__PAGE EXTRACT__:
Election pollsters put their methods to the test – and turnout is the key

Let’s find out. EPA/Andy Rain

Trust in election forecasting is probably as low as it has been since 1948, when political polling suffered possibly its worst ever humiliation. In that year’s US presidential election, the 8-1 underdog Harry Truman defied all predictions to defeat his Republican challenger, Thomas Dewey. “Dewey Defeats Truman” screamed the now-infamous newspaper headline printed before the actual votes were counted.

The methods used to forecast elections have multiplied since then – and grown more sophisticated. Besides opinion polls, forecasters use statistical models, some of which weight polls by past performance and which might allow for such things as late tactical vote switching or a late vote swing to the incumbent candidate or party. Increasingly popular also in the past 20 years or so has been the use of betting markets and prediction markets to capture the state of the race. So too is the idea of combining forecasts derived from different forecasting methodologies to produce one aggregated forecast.

Until 2015, the conventional wisdom was that all these techniques were – leaving aside rare exceptions, such as the UK’s 1992 general election – part of a golden age of election forecasting. The question wasn’t whether polls, prediction and betting markets, and forecasting models were good – but which was the best of a good bunch.

In attempting to answer this question, I was fortunate enough to gain access to data on every trade made in the two leading betting/prediction exchanges in the world over hundreds of separate state and national elections spanning a period of almost a decade.

By applying state-of-the-art econometric analysis to this data, my co-author James Reade and I were able to establish that the betting/prediction markets outperformed or matched other forecasting methodologies on key metrics. Still, polls turned out to be quite good as well, especially when known biases were eliminated from the raw published figures.

Missing the mark

Then there came the polling debacle that was the UK’s 2015 general election. From the dissolution of parliament on March 30 right up until the very eve of the election, held on May 7, scarcely any polls had the Conservative and Labour parties separated by more than three or four percentage points. The great majority had the parties within a point or two of each other, and in no consistent direction. The prospect of a hung parliament appeared very strong.

Sophisticated forecasting models based on the polls concurred, as did the betting markets – but in the end, the Conservatives came out more than six points ahead of Labour.

__DATA EXCERPT__:

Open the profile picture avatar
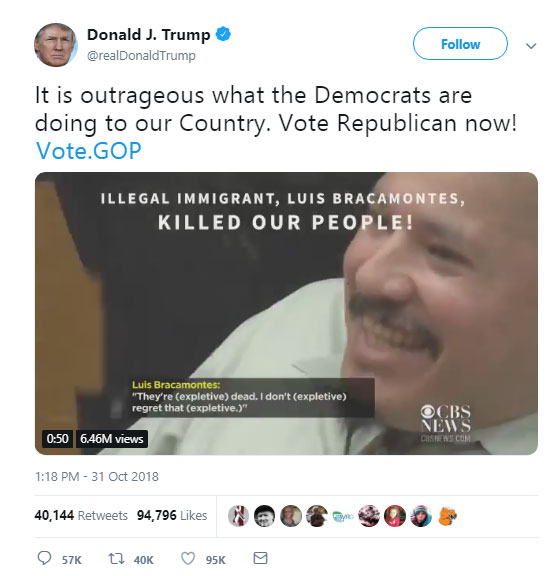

__SET OF TASKS__:
• 1. From the article on election forecasting, list every specific election it mentions, giving each one's year and country.
• 2. Carry the article on election forecasting forward from its final sentence.

__THE ANSWERS__:
• 1.
1948 US presidential election
1992 UK general election
2015 UK general election

• 2.
The poll that shocked a nation: election night, 2015. David Holt via Flickr, CC BY-SA

Numerous theories emerged trying to explain the reason for the discrepancy between the results and polls, with some focus on who actually turned out to vote. The conventional wisdom today is that those who were polled were not representative – notably the Labour-supporting younger people captured in the polls were far more likely to vote than younger Labour-supporting people in general.

As a result, turnout among Labour supporters was overestimated relative to that among Conservative supporters. “Lazy young Labour” voters, it seems, left the election in the hands of “motivated old Tories”.

Showing up

This issue of unexpected levels of turnout by certain demographics has since been used to explain the outcome of both the Brexit vote and the election of Donald Trump. In both cases, pollsters called it wrong by underestimating turnout among various groups – in particular less-educated voters, who usually turn out in relatively low numbers but who proved decisive in terms of Brexit and Trump support. This surge of votes by those who usually don’t vote was unexpected – and ultimately decisive.

So what about the present election? Have the lessons been learned? How much confidence can we have in the current forecasts?

Well turned-out. PA/Chris Radburn

This time, there’s noticeably less consensus among the various polls, in large part because different pollsters are using very different models to predict turnout. Depending on the assumptions pollsters apply, raw data can yield very different results.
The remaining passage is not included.